THE TASK ▸
Answer these questions from the mailing-list thread on r600g shader optimization:
1. Which backend does Christian König call the future?
2. In the Heaven 3.0 results, what frame rate did r600-sb reach?
3. Which patch does Tom Stellard ask whether Vadim had applied?

PROVIDED PASSAGE ▸
[Mesa-dev] r600g: status of my work on the shader optimization

Tom Stellard tom at stellard.net
Fri Feb 15 06:31:23 PST 2013


On Fri, Feb 15, 2013 at 03:00:24PM +0400, Vadim Girlin wrote:
> On 02/14/2013 02:42 PM, Christian König wrote:
> >Hi Vadim,
> >
> >nice work, I think you've made quite a progress here, but on the other
> >hand it should be clear that the LLVM backend is the future and we
> >should concentrate on that.
> 
> "LLVM backend is the future" is a pretty abstract argument. I prefer
> to operate with real facts. After a year of LLVM backend development
> what are the real benefits for the users? What are the real use
> cases where the users might prefer LLVM backend? To me this
> situation looks like the use of LLVM requires a lot more time and
> development efforts than the custom solution, despite the initial
> expectations. Maybe you are right and the LLVM backend will become
> the best alternative for users sometime in the future, but I only
> have some today's results:
> 
> Heaven 3.0, all settings high/enabled, 1280x720, HD5750:
>   default backend : 20.0 fps
>   llvm backend    : 18.8 fps
>   r600-sb         : 38.0 fps
> 

Hi Vadim,

A month or so ago you wrote an initial machine scheduler implmentation
for the R600 LLVM backend and said it had a big impact on performance.
When you tested the LLVM backend in these tests, did you have that patch
applied?

-Tom


> When I'm looking at these results, the benefits of LLVM-based
> solution are not very clear to me.
> 
> I'm not trying to persuade anyone, just wanted to explain why I
> decided to switch back to work on the non-LLVM solution.
> 
> Anyway, it's absolutely not a problem for me if this branch will
> never make it to mesa, I was ready to this before I started. One of
> the goals of this branch was just to show that the use of LLVM is
> possibly not the the best way of the GL shaders compilation for
> r600g. And another goal, of course, is to get better performance
> with r600g *today*, not in the future.
> 
> Vadim
> 
> >
> >To sum it up I'm not sure what we should do with this branch :)
> >
> >As Dragomir already wrote even if the code won't be used much the
> >know-how you gained while coding it will stay, believe me that this is
> >or far more value than the code itself.
> >
> >Christian.
> >
> >Am 14.02.2013 11:10, schrieb Dragomir Ivanov:
> >>Greetings,
> >>I hope that, even if you work will be short-lived, e.g. until LLVM
> >>bytecode compiler takes off, the know-how is still very useful.

DATA SECTION ▸

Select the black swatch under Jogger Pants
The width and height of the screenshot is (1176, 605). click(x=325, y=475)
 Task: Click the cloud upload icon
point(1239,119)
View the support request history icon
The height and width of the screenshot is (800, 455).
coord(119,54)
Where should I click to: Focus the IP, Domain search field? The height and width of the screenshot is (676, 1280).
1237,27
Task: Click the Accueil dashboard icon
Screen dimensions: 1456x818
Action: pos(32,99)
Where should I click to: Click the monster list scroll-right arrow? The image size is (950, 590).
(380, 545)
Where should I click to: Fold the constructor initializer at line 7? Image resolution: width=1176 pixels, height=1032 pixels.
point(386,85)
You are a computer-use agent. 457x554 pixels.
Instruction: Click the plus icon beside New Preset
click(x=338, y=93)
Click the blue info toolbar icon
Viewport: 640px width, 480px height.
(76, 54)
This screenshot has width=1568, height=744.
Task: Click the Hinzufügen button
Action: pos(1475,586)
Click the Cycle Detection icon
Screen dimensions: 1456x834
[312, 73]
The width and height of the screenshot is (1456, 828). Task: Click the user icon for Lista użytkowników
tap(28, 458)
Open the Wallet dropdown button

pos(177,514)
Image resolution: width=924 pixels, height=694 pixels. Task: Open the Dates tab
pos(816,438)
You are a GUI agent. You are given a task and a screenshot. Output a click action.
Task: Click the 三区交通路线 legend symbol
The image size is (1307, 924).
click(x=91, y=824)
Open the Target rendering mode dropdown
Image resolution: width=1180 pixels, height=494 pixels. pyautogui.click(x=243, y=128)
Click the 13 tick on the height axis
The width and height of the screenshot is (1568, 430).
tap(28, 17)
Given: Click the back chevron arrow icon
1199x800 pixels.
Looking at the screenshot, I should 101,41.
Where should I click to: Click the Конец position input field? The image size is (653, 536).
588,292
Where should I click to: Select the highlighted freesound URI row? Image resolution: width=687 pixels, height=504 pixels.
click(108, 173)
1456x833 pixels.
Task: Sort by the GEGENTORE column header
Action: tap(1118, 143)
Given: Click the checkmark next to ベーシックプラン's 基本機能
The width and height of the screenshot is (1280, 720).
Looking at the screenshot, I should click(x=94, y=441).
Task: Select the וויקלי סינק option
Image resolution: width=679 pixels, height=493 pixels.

FULL SOLUTION ▸
1. The LLVM backend.
2. 38.0 fps.
3. Vadim's initial machine scheduler implementation for the R600 LLVM backend.